THE PROBLEM: Output only the lines that run from the line holding "Instruction: Open the" to the end of the entries, both ends included, and skip the pictures.

MATERIAL SHOWN:
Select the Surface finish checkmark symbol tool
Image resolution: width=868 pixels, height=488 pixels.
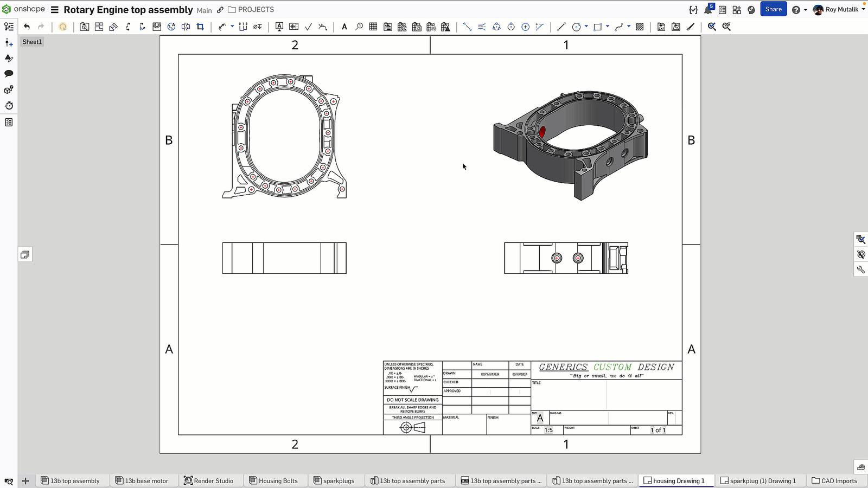point(308,27)
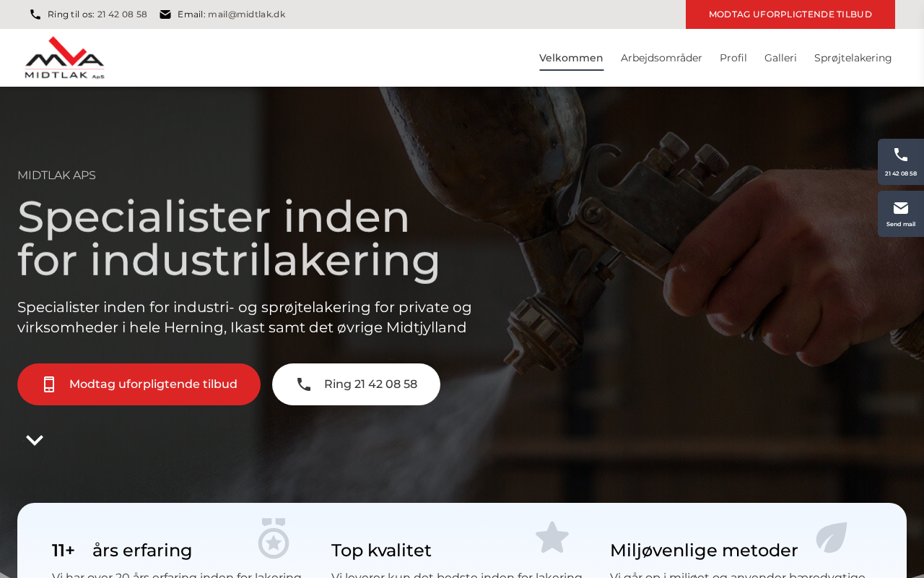Click the top bar phone number 21 42 08 58

point(122,14)
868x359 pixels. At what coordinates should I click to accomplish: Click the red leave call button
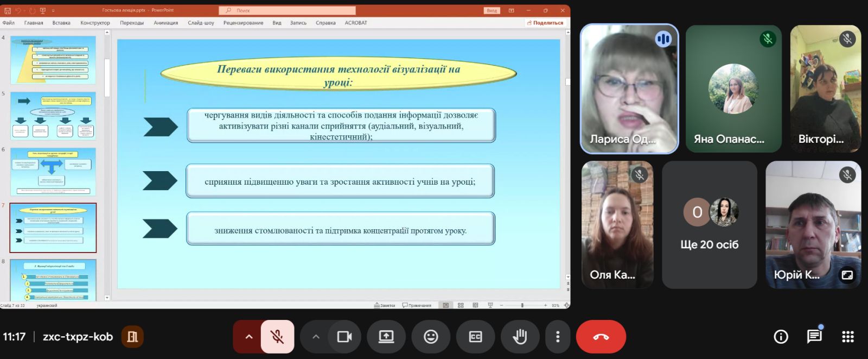pyautogui.click(x=601, y=337)
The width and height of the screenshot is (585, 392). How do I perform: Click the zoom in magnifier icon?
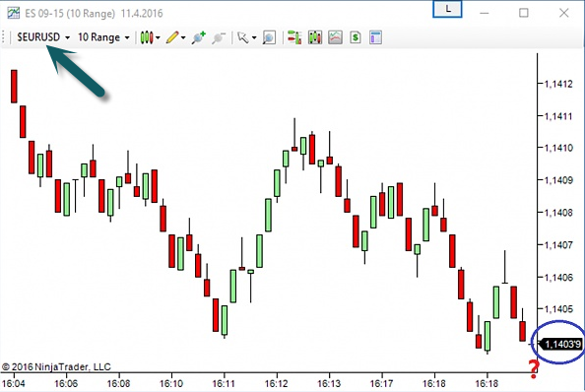tap(199, 37)
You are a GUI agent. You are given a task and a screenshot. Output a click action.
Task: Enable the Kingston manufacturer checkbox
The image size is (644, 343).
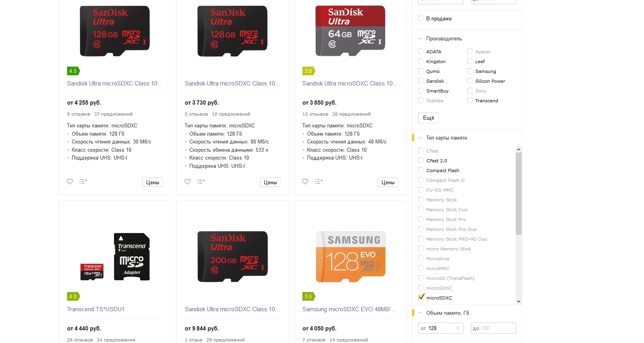[x=421, y=61]
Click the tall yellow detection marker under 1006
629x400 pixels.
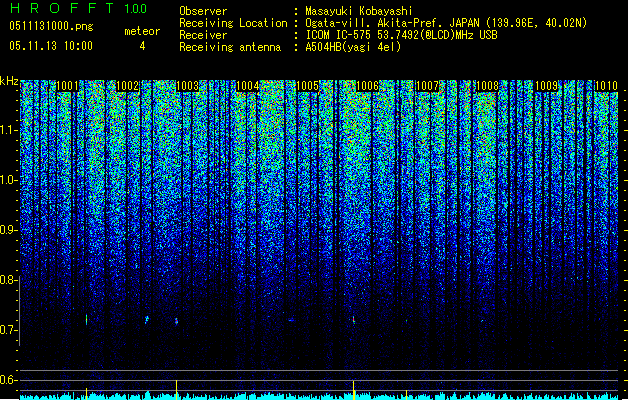point(353,390)
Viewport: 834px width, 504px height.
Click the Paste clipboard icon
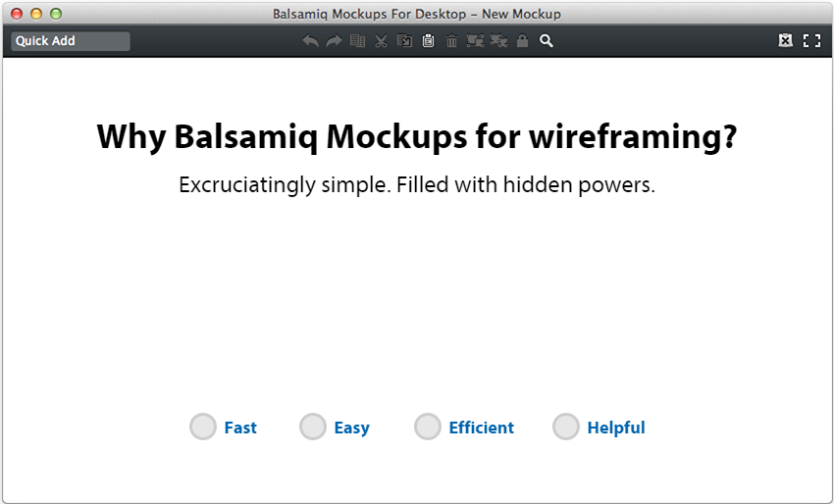[x=428, y=41]
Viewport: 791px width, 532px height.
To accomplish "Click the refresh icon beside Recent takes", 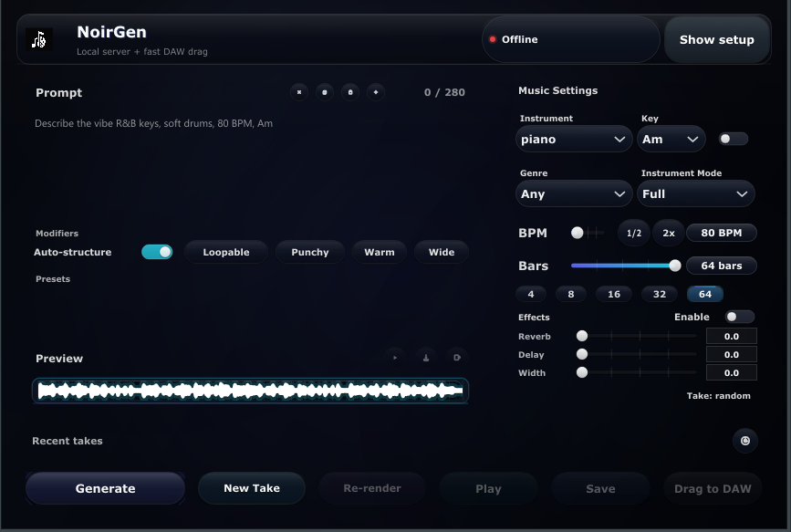I will tap(745, 441).
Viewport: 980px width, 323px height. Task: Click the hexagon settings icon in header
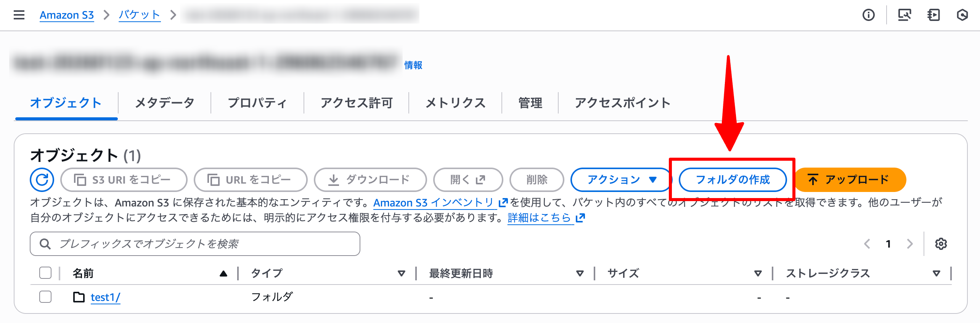[x=962, y=15]
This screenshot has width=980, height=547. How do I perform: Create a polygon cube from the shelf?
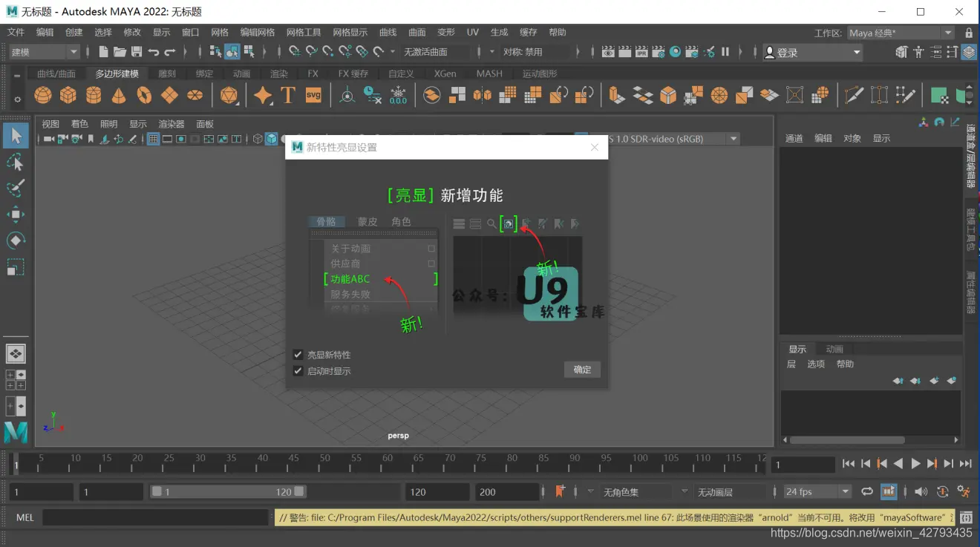coord(68,94)
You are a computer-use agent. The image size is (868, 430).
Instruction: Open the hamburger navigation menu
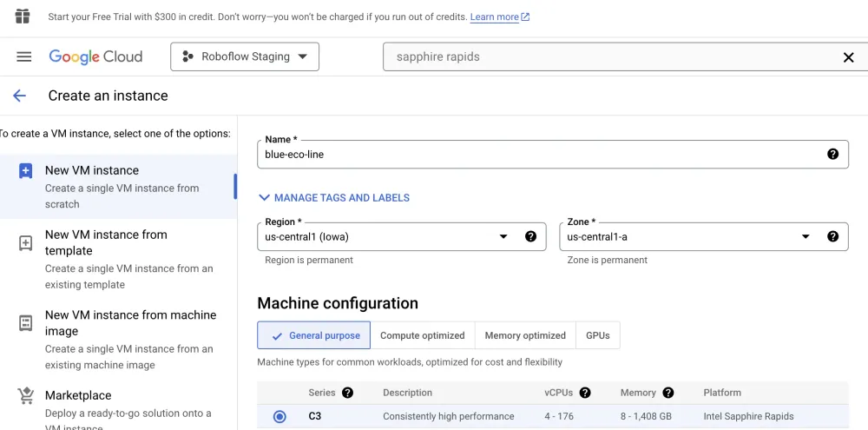click(24, 56)
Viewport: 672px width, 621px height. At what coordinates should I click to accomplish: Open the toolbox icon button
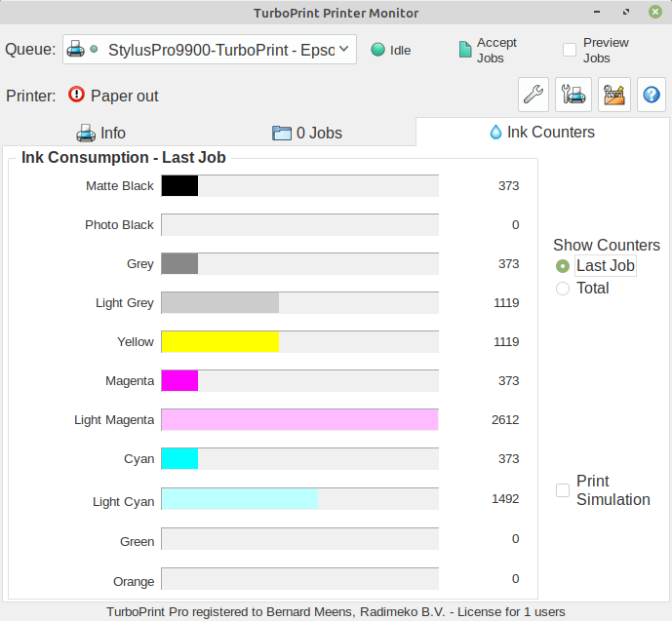(614, 95)
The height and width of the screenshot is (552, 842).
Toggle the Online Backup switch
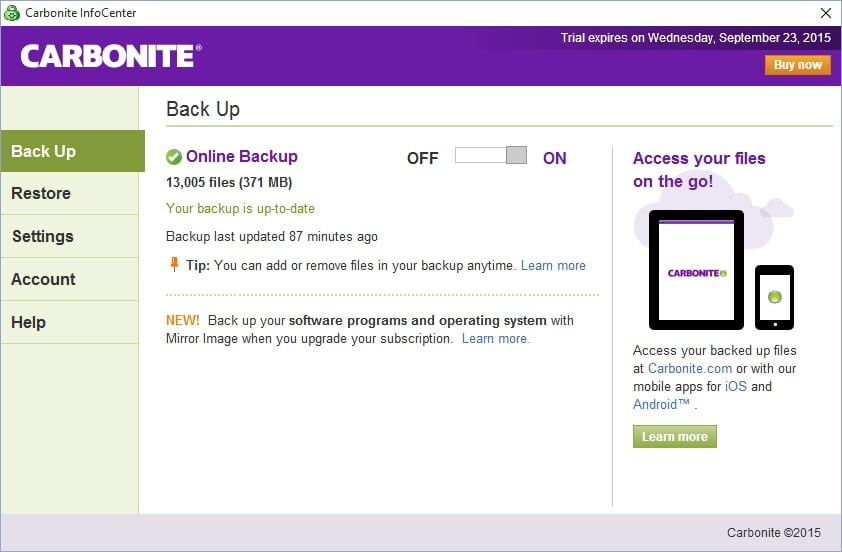[490, 155]
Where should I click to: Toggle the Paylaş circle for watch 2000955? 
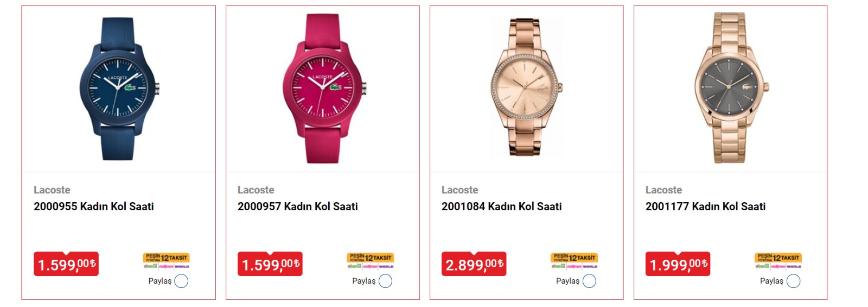[x=181, y=281]
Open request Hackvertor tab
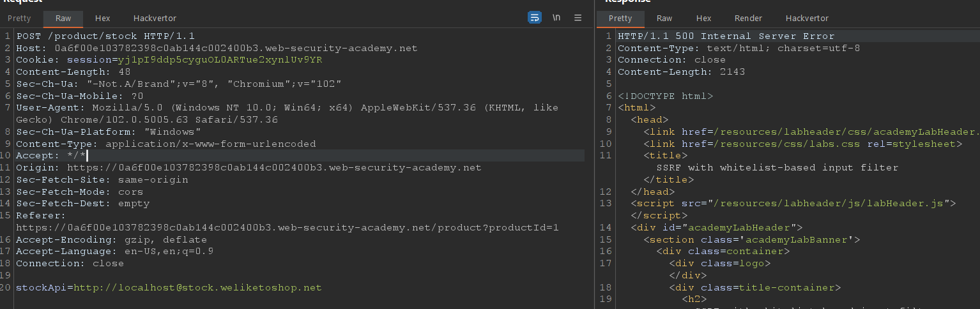 click(x=155, y=19)
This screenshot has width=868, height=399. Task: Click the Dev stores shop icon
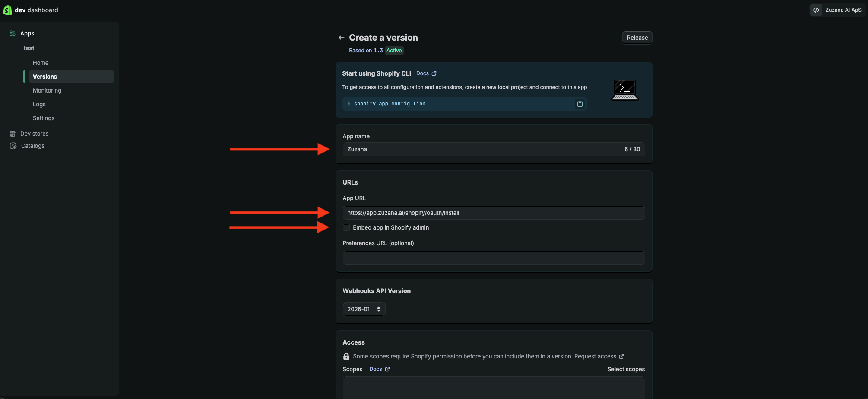(13, 134)
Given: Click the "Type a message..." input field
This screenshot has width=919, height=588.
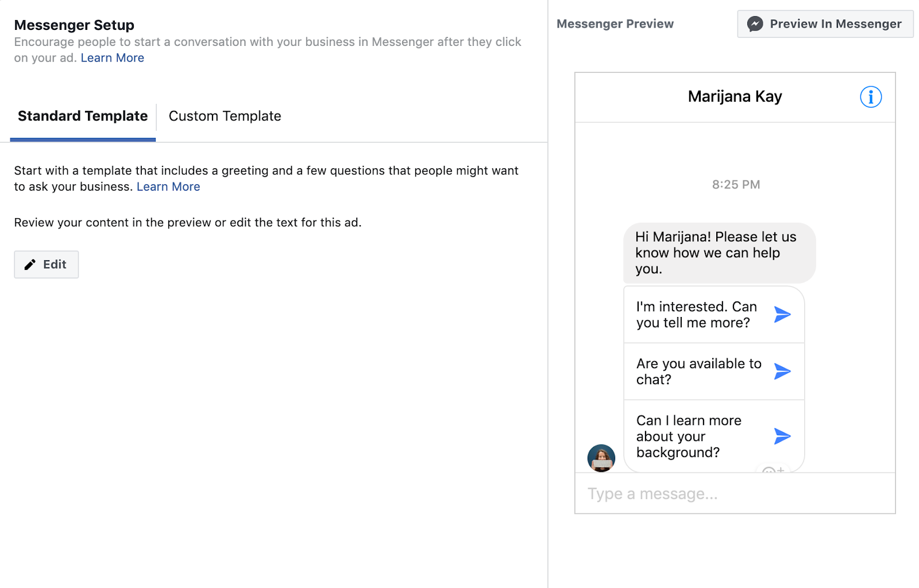Looking at the screenshot, I should pyautogui.click(x=734, y=494).
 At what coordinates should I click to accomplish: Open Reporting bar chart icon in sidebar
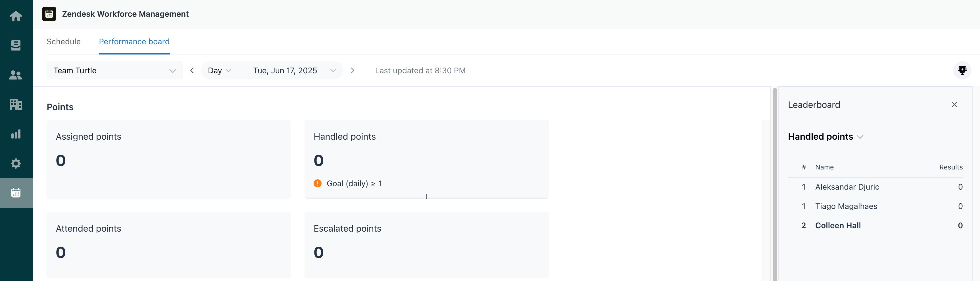(16, 134)
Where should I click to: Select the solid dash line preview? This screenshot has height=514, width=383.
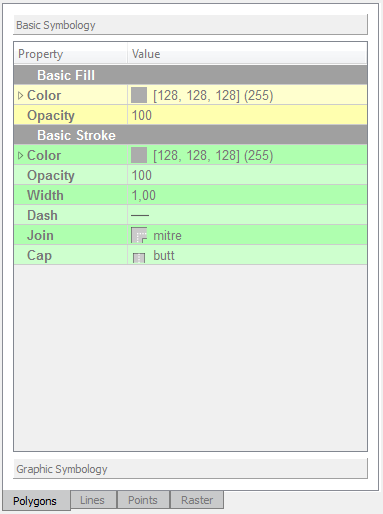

ANSWER TO THE PROBLEM:
Instruction: Open the hamburger navigation menu
click(24, 56)
Viewport: 672px width, 621px height. At what coordinates should I click to accomplish: Open the toolbox icon button
(614, 95)
The height and width of the screenshot is (552, 842).
Toggle the Online Backup switch
[490, 155]
Where should I click to: Toggle the Paylaş circle for watch 2000955? 
[x=181, y=281]
Open request Hackvertor tab
 click(x=155, y=19)
This screenshot has width=868, height=399. Task: Click the Dev stores shop icon
(13, 134)
Given: Click the "Type a message..." input field
This screenshot has width=919, height=588.
Looking at the screenshot, I should pyautogui.click(x=734, y=494).
 At what coordinates should I click to accomplish: Open Reporting bar chart icon in sidebar
(16, 134)
Where should I click to: Select the solid dash line preview? This screenshot has height=514, width=383.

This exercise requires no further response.